Python Code — ConnectionPoolManager

"""
MangaAssist Connection Pool Manager
Manages persistent, pre-warmed connection pools for all downstream services.
Eliminates per-request connection overhead (30-50ms per cold connection).
"""

import time
import logging
import threading
from dataclasses import dataclass
from typing import Optional
from enum import Enum
from contextlib import contextmanager

import boto3
from botocore.config import Config as BotoConfig
import redis
from opensearchpy import OpenSearch, RequestsHttpConnection

logger = logging.getLogger(__name__)


class DownstreamService(str, Enum):
    """Downstream services in the MangaAssist architecture."""
    BEDROCK = "bedrock-runtime"
    OPENSEARCH = "opensearch"
    DYNAMODB = "dynamodb"
    REDIS = "redis"


@dataclass
class PoolConfig:
    """Configuration for a single connection pool."""
    service: DownstreamService
    max_connections: int
    max_idle_seconds: int
    keep_alive: bool
    connect_timeout_seconds: float
    read_timeout_seconds: float
    retry_max_attempts: int = 3
    retry_mode: str = "adaptive"


# MangaAssist pool configurations
POOL_CONFIGS = {
    DownstreamService.BEDROCK: PoolConfig(
        service=DownstreamService.BEDROCK,
        max_connections=10,
        max_idle_seconds=60,
        keep_alive=True,
        connect_timeout_seconds=2.0,
        read_timeout_seconds=30.0,  # Sonnet can take up to 30s for long responses
        retry_max_attempts=3,
        retry_mode="adaptive",
    ),
    DownstreamService.OPENSEARCH: PoolConfig(
        service=DownstreamService.OPENSEARCH,
        max_connections=20,
        max_idle_seconds=120,
        keep_alive=True,
        connect_timeout_seconds=2.0,
        read_timeout_seconds=5.0,
        retry_max_attempts=2,
    ),
    DownstreamService.DYNAMODB: PoolConfig(
        service=DownstreamService.DYNAMODB,
        max_connections=25,
        max_idle_seconds=300,
        keep_alive=True,
        connect_timeout_seconds=1.0,
        read_timeout_seconds=3.0,
        retry_max_attempts=3,
        retry_mode="adaptive",
    ),
    DownstreamService.REDIS: PoolConfig(
        service=DownstreamService.REDIS,
        max_connections=50,
        max_idle_seconds=600,
        keep_alive=True,
        connect_timeout_seconds=1.0,
        read_timeout_seconds=2.0,
    ),
}


@dataclass
class PoolHealth:
    """Health status of a connection pool."""
    service: str
    active_connections: int
    idle_connections: int
    max_connections: int
    total_requests: int
    total_errors: int
    avg_checkout_ms: float
    last_health_check: float


class ConnectionPoolManager:
    """
    Centralized connection pool manager for all MangaAssist downstream services.

    Features:
    - Pre-warms connections on ECS task startup
    - Monitors pool health and emits CloudWatch metrics
    - Graceful degradation when pools are exhausted
    - Thread-safe connection checkout/checkin

    Usage:
        pool_mgr = ConnectionPoolManager()
        pool_mgr.initialize()  # Call during ECS task startup

        bedrock_client = pool_mgr.get_bedrock_client()
        opensearch_client = pool_mgr.get_opensearch_client()
        dynamodb_table = pool_mgr.get_dynamodb_table("MangaAssist-Sessions")
        redis_client = pool_mgr.get_redis_client()
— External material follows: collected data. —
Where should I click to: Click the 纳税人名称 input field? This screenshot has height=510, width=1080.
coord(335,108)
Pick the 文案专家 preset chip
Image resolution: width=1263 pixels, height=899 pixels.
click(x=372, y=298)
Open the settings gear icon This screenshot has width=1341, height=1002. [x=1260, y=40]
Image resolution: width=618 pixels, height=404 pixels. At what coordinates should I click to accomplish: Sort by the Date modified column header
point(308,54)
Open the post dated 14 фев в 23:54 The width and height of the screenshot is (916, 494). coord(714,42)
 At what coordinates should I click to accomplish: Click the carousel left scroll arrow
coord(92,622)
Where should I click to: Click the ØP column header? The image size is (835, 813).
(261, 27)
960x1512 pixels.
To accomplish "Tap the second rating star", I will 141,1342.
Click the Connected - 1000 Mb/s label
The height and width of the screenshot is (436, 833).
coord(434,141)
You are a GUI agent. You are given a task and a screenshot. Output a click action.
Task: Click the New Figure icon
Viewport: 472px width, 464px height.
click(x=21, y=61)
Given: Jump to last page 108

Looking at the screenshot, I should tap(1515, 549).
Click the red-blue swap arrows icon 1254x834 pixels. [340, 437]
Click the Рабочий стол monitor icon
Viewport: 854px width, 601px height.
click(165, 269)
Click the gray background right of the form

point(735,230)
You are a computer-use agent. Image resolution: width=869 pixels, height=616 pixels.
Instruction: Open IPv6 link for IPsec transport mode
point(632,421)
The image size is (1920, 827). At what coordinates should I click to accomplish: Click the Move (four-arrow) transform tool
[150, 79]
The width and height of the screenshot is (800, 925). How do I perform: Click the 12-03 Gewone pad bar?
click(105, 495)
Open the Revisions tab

        # Periodic health check
        health = pool_mgr.get_pool_health()
    """

    def __init__(self, region: str = "ap-northeast-1"):
        self.region = region
        self._bedrock_client = None
        self._opensearch_client = None
        self._dynamodb_resource = None
        self._redis_pool = None
        self._redis_client = None
        self._initialized = False
        self._lock = threading.Lock()
        self._stats = {svc: {"requests": 0, "errors": 0, "checkout_times": []}
                       for svc in DownstreamService}

    def initialize(self):
        """
        Initialize all connection pools. Call once during ECS task startup.
        This pre-warms connections to avoid cold-start latency on first request.
        """
        if self._initialized:
            return

        with self._lock:
            if self._initialized:
                return

            logger.info("Initializing MangaAssist connection pools...")
            start = time.monotonic()

            self._init_bedrock()
            self._init_opensearch()
            self._init_dynamodb()
            self._init_redis()

            elapsed = (time.monotonic() - start) * 1000
            logger.info("All connection pools initialized in %.1fms", elapsed)
            self._initialized = True

    def _init_bedrock(self):
        """Initialize Bedrock client with connection pooling."""
        config = POOL_CONFIGS[DownstreamService.BEDROCK]
        boto_config = BotoConfig(
            region_name=self.region,
            retries={"max_attempts": config.retry_max_attempts, "mode": config.retry_mode},
            max_pool_connections=config.max_connections,
            connect_timeout=config.connect_timeout_seconds,
            read_timeout=config.read_timeout_seconds,
        )
        self._bedrock_client = boto3.client(
            "bedrock-runtime",
            config=boto_config,
        )

        # Pre-warm: send a minimal request to establish connections
        try:
            self._bedrock_client.invoke_model(
                modelId="anthropic.claude-3-haiku-20240307-v1:0",
                contentType="application/json",
                accept="application/json",
                body='{"anthropic_version":"bedrock-2023-05-31","max_tokens":1,"messages":[{"role":"user","content":"hi"}]}',
            )
            logger.info("Bedrock connection pre-warmed successfully")
        except Exception as e:
            logger.warning("Bedrock pre-warm failed (non-critical): %s", e)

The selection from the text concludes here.